Segment Start: Records for this exercise

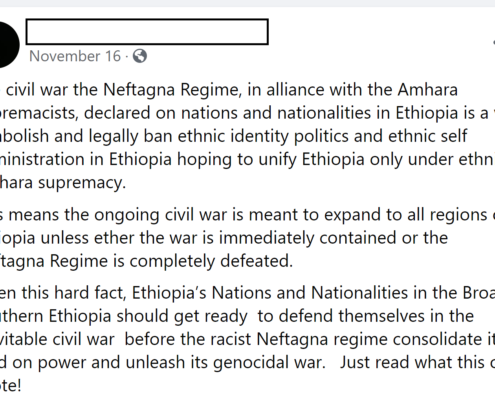Click the line 'war is immediately contained'
Screen dimensions: 495x400
coord(224,238)
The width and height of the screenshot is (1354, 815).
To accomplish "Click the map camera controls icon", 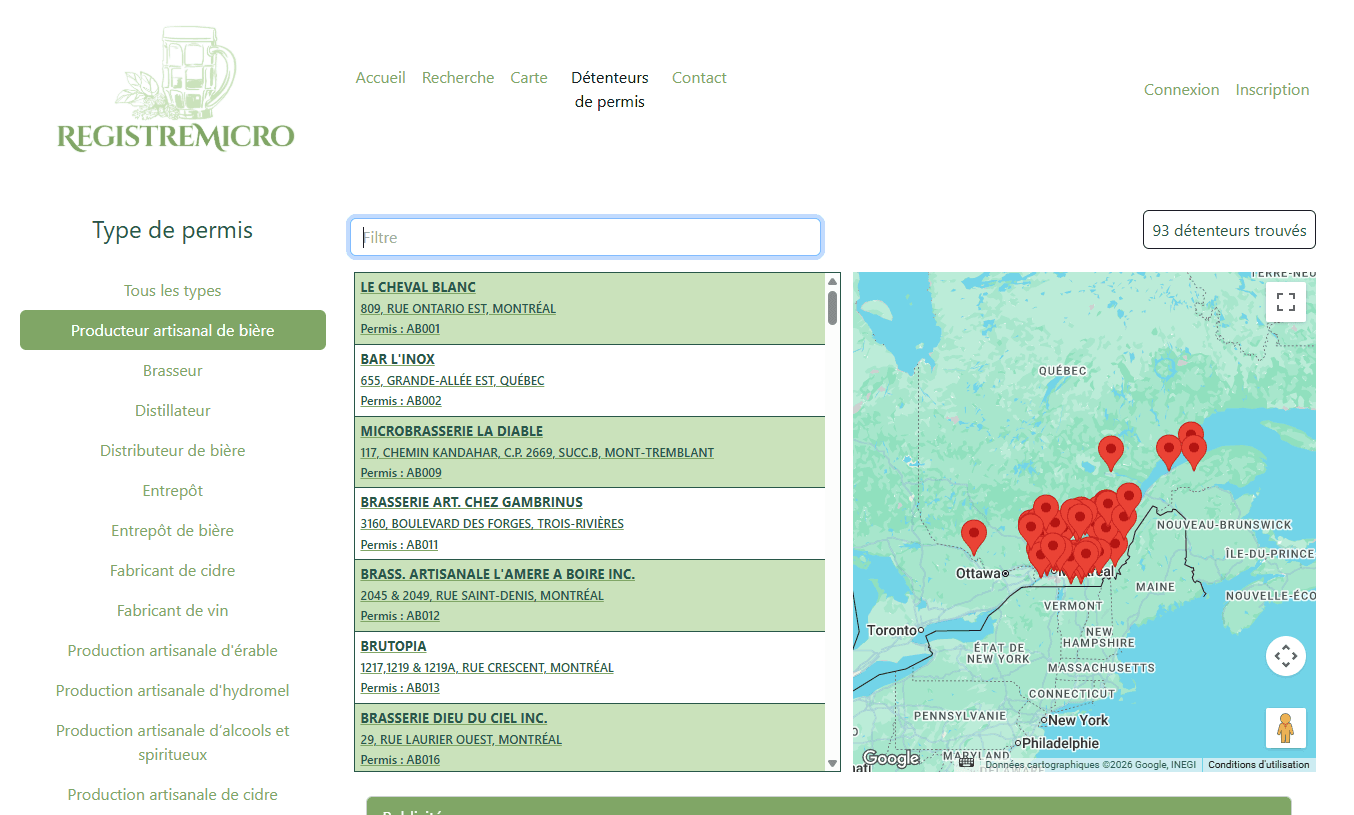I will (1286, 656).
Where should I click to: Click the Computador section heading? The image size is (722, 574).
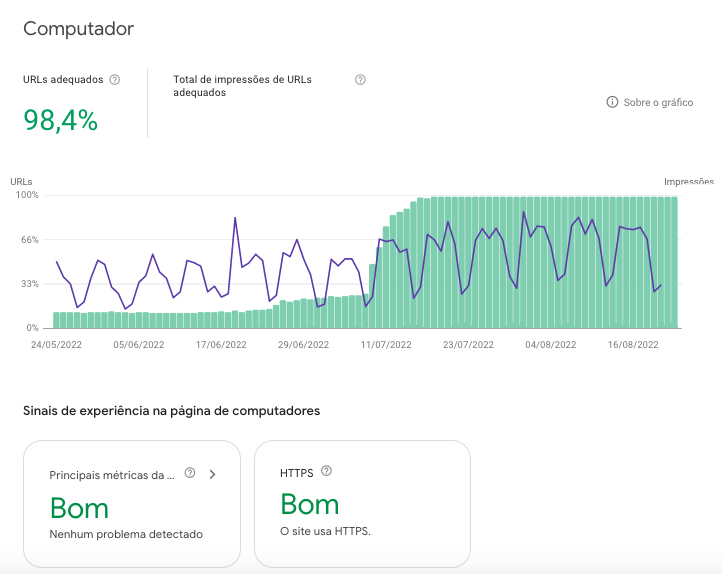78,28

Segment End: Records for this exercise

Action item:
Please transcribe exactly the lines from the one containing "Where should I" through the last line of the records above, both included, and leave out every picture.

Answer section:
Where should I click to: Click the Computador section heading? The image size is (722, 574).
78,28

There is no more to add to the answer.